┌─ Data for the task

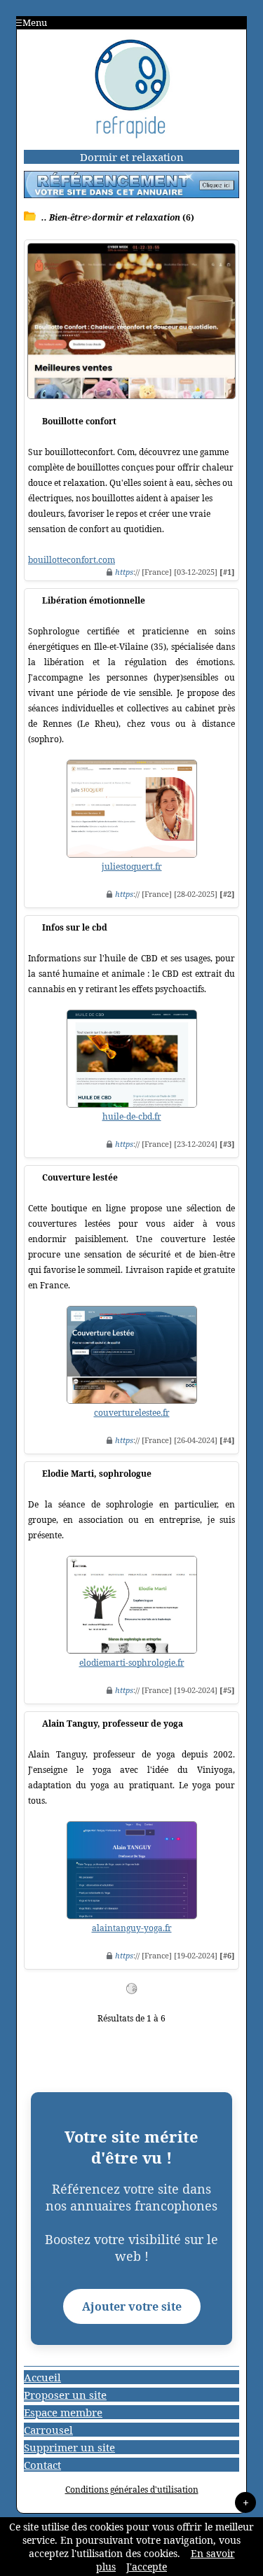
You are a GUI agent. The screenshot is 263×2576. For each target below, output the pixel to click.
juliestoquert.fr (132, 866)
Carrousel (48, 2430)
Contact (42, 2465)
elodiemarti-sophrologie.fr (131, 1663)
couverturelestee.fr (132, 1413)
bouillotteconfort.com (71, 560)
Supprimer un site (69, 2447)
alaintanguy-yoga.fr (132, 1928)
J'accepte (146, 2566)
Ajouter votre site (132, 2306)
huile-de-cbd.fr (131, 1116)
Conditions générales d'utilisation (131, 2489)
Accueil (42, 2377)
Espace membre (63, 2412)
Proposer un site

└─

Task instructions: Looking at the records above, how many lines contain "site"? Answer with the number alone.

Answer section: 3